PROBLEM TO WORK ON:
Copy the records exactly, every one of them.

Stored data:
╭──

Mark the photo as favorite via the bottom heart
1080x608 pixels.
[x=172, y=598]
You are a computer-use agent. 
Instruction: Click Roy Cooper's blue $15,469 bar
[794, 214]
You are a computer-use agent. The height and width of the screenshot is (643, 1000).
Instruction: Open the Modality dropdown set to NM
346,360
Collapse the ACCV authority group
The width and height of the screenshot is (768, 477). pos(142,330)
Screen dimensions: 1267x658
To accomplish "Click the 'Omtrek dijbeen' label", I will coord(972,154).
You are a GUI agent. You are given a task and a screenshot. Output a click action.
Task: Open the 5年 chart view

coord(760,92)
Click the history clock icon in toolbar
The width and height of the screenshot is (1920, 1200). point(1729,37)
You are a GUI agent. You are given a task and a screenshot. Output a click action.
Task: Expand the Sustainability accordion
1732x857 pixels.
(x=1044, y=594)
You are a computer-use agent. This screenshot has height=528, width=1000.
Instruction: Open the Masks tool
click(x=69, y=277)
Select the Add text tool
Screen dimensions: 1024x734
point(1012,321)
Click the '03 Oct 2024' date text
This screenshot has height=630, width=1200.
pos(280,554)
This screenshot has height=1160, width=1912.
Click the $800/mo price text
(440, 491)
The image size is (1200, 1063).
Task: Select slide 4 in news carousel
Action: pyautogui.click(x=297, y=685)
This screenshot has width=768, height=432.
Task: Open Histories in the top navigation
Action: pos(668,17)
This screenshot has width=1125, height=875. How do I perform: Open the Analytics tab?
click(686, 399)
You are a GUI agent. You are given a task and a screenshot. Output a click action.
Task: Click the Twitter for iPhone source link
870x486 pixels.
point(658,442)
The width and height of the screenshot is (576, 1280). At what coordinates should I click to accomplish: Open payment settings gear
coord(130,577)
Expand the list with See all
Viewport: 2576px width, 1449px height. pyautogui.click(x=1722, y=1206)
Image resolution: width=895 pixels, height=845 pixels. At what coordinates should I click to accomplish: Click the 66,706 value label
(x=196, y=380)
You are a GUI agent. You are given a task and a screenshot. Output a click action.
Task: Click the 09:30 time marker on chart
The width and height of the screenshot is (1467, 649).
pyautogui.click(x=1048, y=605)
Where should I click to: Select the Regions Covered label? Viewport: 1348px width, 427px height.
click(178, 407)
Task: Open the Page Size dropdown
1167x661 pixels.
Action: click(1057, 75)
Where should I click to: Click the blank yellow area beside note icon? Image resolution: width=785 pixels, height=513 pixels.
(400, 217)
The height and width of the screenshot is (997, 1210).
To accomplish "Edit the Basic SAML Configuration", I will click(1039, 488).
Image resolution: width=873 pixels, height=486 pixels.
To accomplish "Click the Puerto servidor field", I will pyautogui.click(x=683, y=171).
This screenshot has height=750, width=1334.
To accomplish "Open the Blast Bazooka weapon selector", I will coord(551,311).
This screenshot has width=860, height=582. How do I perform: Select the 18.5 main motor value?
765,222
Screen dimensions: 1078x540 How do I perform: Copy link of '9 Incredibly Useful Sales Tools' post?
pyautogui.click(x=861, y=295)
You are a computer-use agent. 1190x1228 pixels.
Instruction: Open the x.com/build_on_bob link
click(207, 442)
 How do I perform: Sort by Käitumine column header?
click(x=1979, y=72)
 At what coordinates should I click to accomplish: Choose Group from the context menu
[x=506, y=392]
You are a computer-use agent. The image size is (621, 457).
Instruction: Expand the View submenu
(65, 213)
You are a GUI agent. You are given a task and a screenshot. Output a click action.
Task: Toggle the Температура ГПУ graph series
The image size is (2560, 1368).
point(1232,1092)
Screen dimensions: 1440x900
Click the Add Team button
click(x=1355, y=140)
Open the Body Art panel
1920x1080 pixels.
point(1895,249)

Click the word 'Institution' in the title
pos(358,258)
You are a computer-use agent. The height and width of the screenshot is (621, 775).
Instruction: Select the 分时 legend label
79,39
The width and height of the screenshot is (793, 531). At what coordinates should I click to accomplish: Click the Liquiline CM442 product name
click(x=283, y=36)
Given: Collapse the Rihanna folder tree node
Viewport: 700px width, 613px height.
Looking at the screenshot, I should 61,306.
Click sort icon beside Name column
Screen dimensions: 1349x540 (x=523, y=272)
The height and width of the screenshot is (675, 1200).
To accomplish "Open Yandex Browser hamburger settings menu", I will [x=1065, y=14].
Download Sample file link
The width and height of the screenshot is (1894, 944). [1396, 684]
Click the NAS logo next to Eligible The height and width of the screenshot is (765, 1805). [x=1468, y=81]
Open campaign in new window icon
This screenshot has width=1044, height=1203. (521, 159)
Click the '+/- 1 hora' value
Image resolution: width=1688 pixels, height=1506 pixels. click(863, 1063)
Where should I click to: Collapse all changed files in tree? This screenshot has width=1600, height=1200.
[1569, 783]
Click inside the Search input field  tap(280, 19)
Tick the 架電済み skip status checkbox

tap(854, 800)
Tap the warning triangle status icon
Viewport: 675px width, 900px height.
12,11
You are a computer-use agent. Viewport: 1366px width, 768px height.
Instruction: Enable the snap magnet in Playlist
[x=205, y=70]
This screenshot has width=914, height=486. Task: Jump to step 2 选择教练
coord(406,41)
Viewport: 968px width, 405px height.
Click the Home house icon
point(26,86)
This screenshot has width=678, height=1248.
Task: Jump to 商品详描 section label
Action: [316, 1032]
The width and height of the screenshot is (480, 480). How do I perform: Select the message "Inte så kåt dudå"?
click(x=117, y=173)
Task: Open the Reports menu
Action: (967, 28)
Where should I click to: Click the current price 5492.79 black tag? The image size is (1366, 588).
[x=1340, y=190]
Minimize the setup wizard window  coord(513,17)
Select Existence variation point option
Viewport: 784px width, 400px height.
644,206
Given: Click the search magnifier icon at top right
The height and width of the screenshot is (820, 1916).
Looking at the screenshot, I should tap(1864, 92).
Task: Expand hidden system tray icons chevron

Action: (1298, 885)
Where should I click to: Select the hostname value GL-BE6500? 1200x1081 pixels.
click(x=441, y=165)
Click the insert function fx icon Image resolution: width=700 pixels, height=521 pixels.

╰──

EXERCISE RESULT:
Mark the photo as favorite via the bottom heart
1080x608 pixels.
[x=172, y=598]
You are a computer-use agent. 
Instruction: Click Roy Cooper's blue $15,469 bar
[794, 214]
You are a computer-use agent. The height and width of the screenshot is (643, 1000).
Instruction: Open the Modality dropdown set to NM
346,360
Collapse the ACCV authority group
The width and height of the screenshot is (768, 477). pos(142,330)
Screen dimensions: 1267x658
To accomplish "Click the 'Omtrek dijbeen' label", I will coord(972,154).
You are a GUI agent. You are given a task and a screenshot. Output a click action.
Task: Open the 5年 chart view

coord(760,92)
Click the history clock icon in toolbar
The width and height of the screenshot is (1920, 1200). point(1729,37)
You are a GUI agent. You are given a task and a screenshot. Output a click action.
Task: Expand the Sustainability accordion
1732x857 pixels.
(x=1044, y=594)
You are a computer-use agent. This screenshot has height=528, width=1000.
Instruction: Open the Masks tool
click(x=69, y=277)
Select the Add text tool
Screen dimensions: 1024x734
point(1012,321)
Click the '03 Oct 2024' date text
This screenshot has height=630, width=1200.
pos(280,554)
This screenshot has height=1160, width=1912.
Click the $800/mo price text
(440, 491)
The image size is (1200, 1063).
Task: Select slide 4 in news carousel
Action: pyautogui.click(x=297, y=685)
This screenshot has width=768, height=432.
Task: Open Histories in the top navigation
Action: pos(668,17)
This screenshot has width=1125, height=875. How do I perform: Open the Analytics tab?
click(686, 399)
You are a GUI agent. You are given a task and a screenshot. Output a click action.
Task: Click the Twitter for iPhone source link
870x486 pixels.
point(658,442)
The width and height of the screenshot is (576, 1280). At what coordinates should I click to accomplish: Open payment settings gear
coord(130,577)
Expand the list with See all
Viewport: 2576px width, 1449px height. pyautogui.click(x=1722, y=1206)
Image resolution: width=895 pixels, height=845 pixels. At what coordinates should I click to accomplish: Click the 66,706 value label
(x=196, y=380)
You are a GUI agent. You are given a task and a screenshot. Output a click action.
Task: Click the 09:30 time marker on chart
The width and height of the screenshot is (1467, 649).
pyautogui.click(x=1048, y=605)
Where should I click to: Select the Regions Covered label? Viewport: 1348px width, 427px height.
click(178, 407)
Task: Open the Page Size dropdown
1167x661 pixels.
Action: click(1057, 75)
Where should I click to: Click the blank yellow area beside note icon? Image resolution: width=785 pixels, height=513 pixels.
(400, 217)
The height and width of the screenshot is (997, 1210).
To accomplish "Edit the Basic SAML Configuration", I will click(1039, 488).
Image resolution: width=873 pixels, height=486 pixels.
To accomplish "Click the Puerto servidor field", I will pyautogui.click(x=683, y=171).
This screenshot has height=750, width=1334.
To accomplish "Open the Blast Bazooka weapon selector", I will coord(551,311).
This screenshot has width=860, height=582. How do I perform: Select the 18.5 main motor value?
765,222
Screen dimensions: 1078x540 How do I perform: Copy link of '9 Incredibly Useful Sales Tools' post?
pyautogui.click(x=861, y=295)
You are a computer-use agent. 1190x1228 pixels.
Instruction: Open the x.com/build_on_bob link
click(207, 442)
 How do I perform: Sort by Käitumine column header?
click(x=1979, y=72)
 At what coordinates should I click to accomplish: Choose Group from the context menu
[x=506, y=392]
You are a computer-use agent. The image size is (621, 457).
Instruction: Expand the View submenu
(65, 213)
You are a GUI agent. You are given a task and a screenshot. Output a click action.
Task: Toggle the Температура ГПУ graph series
The image size is (2560, 1368).
point(1232,1092)
Screen dimensions: 1440x900
Click the Add Team button
click(x=1355, y=140)
Open the Body Art panel
1920x1080 pixels.
point(1895,249)

Click the word 'Institution' in the title
pos(358,258)
You are a computer-use agent. The height and width of the screenshot is (621, 775).
Instruction: Select the 分时 legend label
79,39
The width and height of the screenshot is (793, 531). At what coordinates should I click to accomplish: Click the Liquiline CM442 product name
click(x=283, y=36)
Given: Collapse the Rihanna folder tree node
Viewport: 700px width, 613px height.
Looking at the screenshot, I should 61,306.
Click sort icon beside Name column
Screen dimensions: 1349x540 (x=523, y=272)
The height and width of the screenshot is (675, 1200).
To accomplish "Open Yandex Browser hamburger settings menu", I will [x=1065, y=14].
Download Sample file link
The width and height of the screenshot is (1894, 944). [1396, 684]
Click the NAS logo next to Eligible The height and width of the screenshot is (765, 1805). [x=1468, y=81]
Open campaign in new window icon
This screenshot has width=1044, height=1203. (521, 159)
Click the '+/- 1 hora' value
Image resolution: width=1688 pixels, height=1506 pixels. click(863, 1063)
Where should I click to: Collapse all changed files in tree? This screenshot has width=1600, height=1200.
[1569, 783]
Click inside the Search input field  tap(280, 19)
Tick the 架電済み skip status checkbox

tap(854, 800)
Tap the warning triangle status icon
Viewport: 675px width, 900px height.
12,11
You are a computer-use agent. Viewport: 1366px width, 768px height.
Instruction: Enable the snap magnet in Playlist
[x=205, y=70]
This screenshot has width=914, height=486. Task: Jump to step 2 选择教练
coord(406,41)
Viewport: 968px width, 405px height.
Click the Home house icon
point(26,86)
This screenshot has width=678, height=1248.
Task: Jump to 商品详描 section label
Action: [316, 1032]
The width and height of the screenshot is (480, 480). How do I perform: Select the message "Inte så kåt dudå"?
click(x=117, y=173)
Task: Open the Reports menu
Action: (967, 28)
Where should I click to: Click the current price 5492.79 black tag? The image size is (1366, 588).
[x=1340, y=190]
Minimize the setup wizard window  coord(513,17)
Select Existence variation point option
Viewport: 784px width, 400px height.
644,206
Given: Click the search magnifier icon at top right
The height and width of the screenshot is (820, 1916).
Looking at the screenshot, I should tap(1864, 92).
Task: Expand hidden system tray icons chevron

Action: (1298, 885)
Where should I click to: Select the hostname value GL-BE6500? 1200x1081 pixels.
click(x=441, y=165)
Click the insert function fx icon Image resolution: width=700 pixels, height=521 pixels.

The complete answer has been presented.